Feature|Videos|December 9, 2025

The trend toward post-infusion outpatient care of patients treated with CAR-T | ASH 2025

As the number of patients with multiple myeloma and lymphoma treated with CAR-T therapy increases, health systems are shifting post-infusion care from inpatient to outpatient settings. Research presented at the annual meeting of the American Society of Hematology shows the change slices costs by $19,180.

The days when patients were required to spend weeks in the hospital after being infused with chimeric antigen receptor T cell (CAR-T) therapy may be slipping into the past.

"It's becoming increasingly common to do this in the outpatient setting," said Christopher Ferreri, M.D., referring to post-infusion care patients treated with CAR-T.

Ferreri, of Atrium Health Levine Cancer Institute in Charlotte, North Carolina, said that several large health systems are committed to providing CAR-T care on an outpatient basis. "I don't know that they would be a majority yet but I think it's going to trend in that direction." Ferreri said at Levine they are prioritizing patients treated with Carvykti (ciltacabtagene autoleucel) for multiple myeloma or with Breyanzi (lisocabtagene maraleucel) for lymphoma patients. Other large institutions have moved to outpatient care post-infusion for patients treated with Yescarta (axicabtagene ciloleucel), another CAR-T therapy for lymphoma.

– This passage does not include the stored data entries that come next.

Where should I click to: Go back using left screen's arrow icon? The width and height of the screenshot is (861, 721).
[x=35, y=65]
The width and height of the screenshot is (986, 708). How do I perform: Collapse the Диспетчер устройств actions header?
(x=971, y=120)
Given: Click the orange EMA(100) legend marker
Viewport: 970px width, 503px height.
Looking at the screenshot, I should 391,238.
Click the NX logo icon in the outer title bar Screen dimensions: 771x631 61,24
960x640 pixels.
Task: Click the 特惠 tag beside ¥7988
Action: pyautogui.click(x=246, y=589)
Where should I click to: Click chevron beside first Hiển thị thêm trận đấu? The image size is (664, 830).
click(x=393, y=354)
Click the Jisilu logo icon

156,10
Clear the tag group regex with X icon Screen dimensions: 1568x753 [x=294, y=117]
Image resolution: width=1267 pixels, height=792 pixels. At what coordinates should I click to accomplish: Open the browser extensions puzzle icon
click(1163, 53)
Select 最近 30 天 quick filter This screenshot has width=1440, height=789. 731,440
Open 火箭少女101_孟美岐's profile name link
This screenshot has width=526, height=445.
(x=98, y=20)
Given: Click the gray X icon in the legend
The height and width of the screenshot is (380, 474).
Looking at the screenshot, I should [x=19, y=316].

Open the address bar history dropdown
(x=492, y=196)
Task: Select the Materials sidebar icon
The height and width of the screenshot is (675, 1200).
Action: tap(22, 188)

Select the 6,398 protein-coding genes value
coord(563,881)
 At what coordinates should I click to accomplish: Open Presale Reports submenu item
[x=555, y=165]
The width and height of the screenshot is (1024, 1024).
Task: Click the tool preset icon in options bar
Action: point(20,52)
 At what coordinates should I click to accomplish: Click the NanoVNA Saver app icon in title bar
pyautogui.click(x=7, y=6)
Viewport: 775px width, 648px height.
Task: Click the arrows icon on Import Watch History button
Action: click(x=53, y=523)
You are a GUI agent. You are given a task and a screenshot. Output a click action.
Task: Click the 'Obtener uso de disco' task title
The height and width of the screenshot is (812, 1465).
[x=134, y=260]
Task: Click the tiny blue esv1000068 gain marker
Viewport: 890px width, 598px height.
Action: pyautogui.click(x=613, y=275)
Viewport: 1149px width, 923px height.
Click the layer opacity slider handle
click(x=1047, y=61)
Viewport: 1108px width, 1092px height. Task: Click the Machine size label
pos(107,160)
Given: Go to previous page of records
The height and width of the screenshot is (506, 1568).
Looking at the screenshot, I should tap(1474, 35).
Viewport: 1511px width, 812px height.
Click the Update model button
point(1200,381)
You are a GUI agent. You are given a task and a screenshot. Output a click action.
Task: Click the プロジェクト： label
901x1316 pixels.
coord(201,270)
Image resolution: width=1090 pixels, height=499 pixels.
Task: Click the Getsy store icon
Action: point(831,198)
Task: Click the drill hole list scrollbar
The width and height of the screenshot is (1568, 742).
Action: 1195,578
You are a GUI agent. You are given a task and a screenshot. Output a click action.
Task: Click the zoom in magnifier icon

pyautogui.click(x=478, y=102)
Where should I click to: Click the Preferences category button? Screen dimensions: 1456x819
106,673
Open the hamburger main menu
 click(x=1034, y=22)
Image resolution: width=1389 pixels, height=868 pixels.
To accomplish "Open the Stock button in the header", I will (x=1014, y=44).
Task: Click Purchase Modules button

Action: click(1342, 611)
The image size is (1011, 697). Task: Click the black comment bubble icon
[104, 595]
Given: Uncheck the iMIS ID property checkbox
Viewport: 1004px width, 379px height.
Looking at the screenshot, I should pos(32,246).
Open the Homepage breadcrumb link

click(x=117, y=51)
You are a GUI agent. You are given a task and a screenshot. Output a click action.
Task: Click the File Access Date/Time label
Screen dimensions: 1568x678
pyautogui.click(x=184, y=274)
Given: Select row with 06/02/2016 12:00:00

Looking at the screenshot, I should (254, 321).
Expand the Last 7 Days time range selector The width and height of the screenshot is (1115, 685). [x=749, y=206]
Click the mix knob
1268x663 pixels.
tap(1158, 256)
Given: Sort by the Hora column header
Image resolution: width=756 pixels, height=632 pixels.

Ferreri is the first author of a study presented at the annual meeting of the American Society of Hematology this past weekend that showed considerable cost savings if post-infusion care is delivered on an outpatient basis. The study, a small pilot, compared 19 outpatients to 19 inpatients. Using publicly available sources of cost data, Ferreri and his colleagues calculated that the median per-patient cost was $19,180 less for the outpatient group than for the inpatient group ($29,339 vs. $48,519). The main difference was the number of days the patients spent in the hospital (five days among the outpatient group vs. 10 among the inpatient group).

Ferreri said the growing use of CAR-T is partly responsible for the trend toward outpatient care. "It puts institutions in a bit of a bind," he said, as they try to find room for a growing number of CAR-T patients with a finite number of inpatient beds available.